From my journal after returning from a disappointing trip to the Cleveland Clinic during Easter week:
Woke up with a lump in my throat, realized where I was medically. Tried to remember what day it was, with all the traveling and days off. Oh yeah, yesterday was Good Friday, today is…Saturday…just Saturday. Doesn’t even get a special name. It’s the day no one wants to live, think about, write about, or even name. We think because Friday happened, we deserve to jump straight to Sunday, redemption day, good news day.
Honestly, I have always had a problem with the whole three-day thing, too. It wasn’t three days. It wasn’t even technically two 24-hour periods between the death and resurrection (late Friday afternoon to early Sunday morning). Jesus didn’t spend three whole days in the tomb. But now I’m thinking there is great significance in that.
There were three different days involved in the story. The first one, the shocking bad news, the tragedy, the abrupt turning point, the point that the rest of life is defined by, happens. Friday happens, to be precise, Friday afternoon. Sharp, cruel, and relatively short. At the end is another sort of half-day, Sunday morning: the resurrection, the surprise, the fulfilled hope, the answer to the prayer, the joy. Again, relatively short (although meant to be relived over and over again).

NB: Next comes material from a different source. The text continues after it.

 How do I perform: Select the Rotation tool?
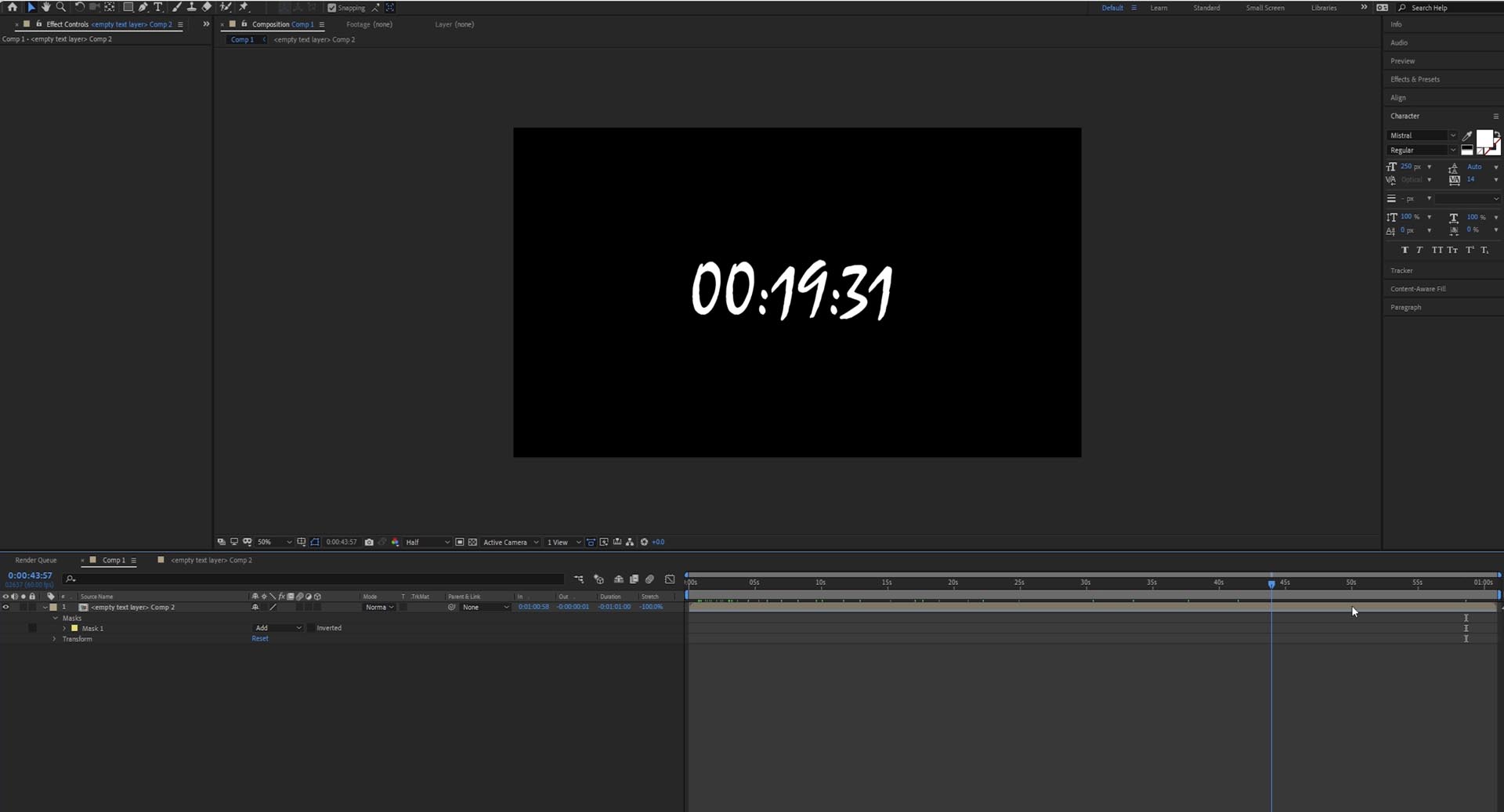pos(78,7)
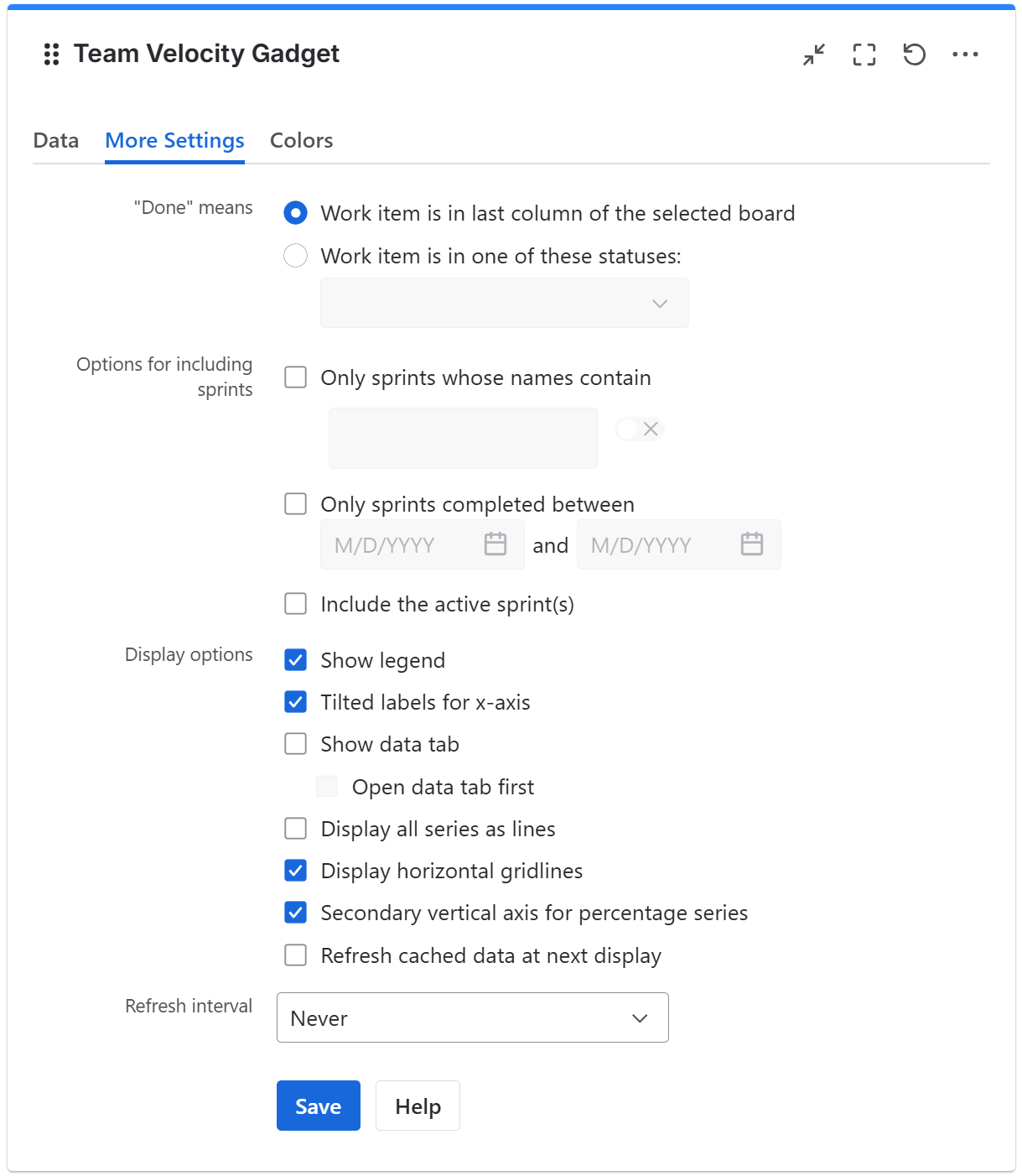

But that period in the middle is the troublesome one: Saturday. Big old mean, boring, painful, long, faith-killing Saturday. It’s a full day, not a half day, like Friday or Sunday. I think God wanted to do it this way to teach us. Because so much of life is lived on that dark Saturday. That ugly, defeated, confusing, hopeless, frustrating Saturday when everything we hoped for is gone.
God must have chosen it this way for our ultimate good. Without Saturday, Sunday would have not been as big a deal. Perhaps the miracle could have been explained away without that waiting day, that unwelcome Saturday. In my selfish little situation, I remember now. It’s Saturday, the Saturday before Easter, literally and figuratively. No miracle…yet. No answered prayer…yet.
The Spirit has not scolded me through my long Saturday, as I grab my backpack of worry and pain. Instead, He continually reminds me: I am the Way, the Truth, the Light. Perhaps this All-Day is the moment for which you were created. Don’t miss the key in your Teacher’s hand. Don’t ignore the Guide in your heart. Don’t wait behind in the dark.
I’m so thankful you chose not to wait in the dark!
Lori Ann Wood says
Thank you, Kim. Sometimes, I still hide there, but I am learning that it’s no fun to be there alone. I appreciate your kind words!
Brad Grabs says
I really love your insight about Good Friday, Saturday and Easter Sunday, Lori. It makes so much sense and brings clarity to some of trials of this life. Thanks so much for sharing this.
Lori Ann Wood says
In my journal I have a section called Black Friday (which really was the day after Thanksgiving) about when I was diagnosed. I then have a section called a long, long Saturday. Thankful that we know the end of the story!
Lori. Hope u have had a good week. It’s amazing how quickly they zoom by. As a conversation between Winnie the Pooh and Piglet. What day is it. It’s today. Oh my favorite day ! Love to you both
Lori Ann Wood says
Have a great weekend. Thanks for reading!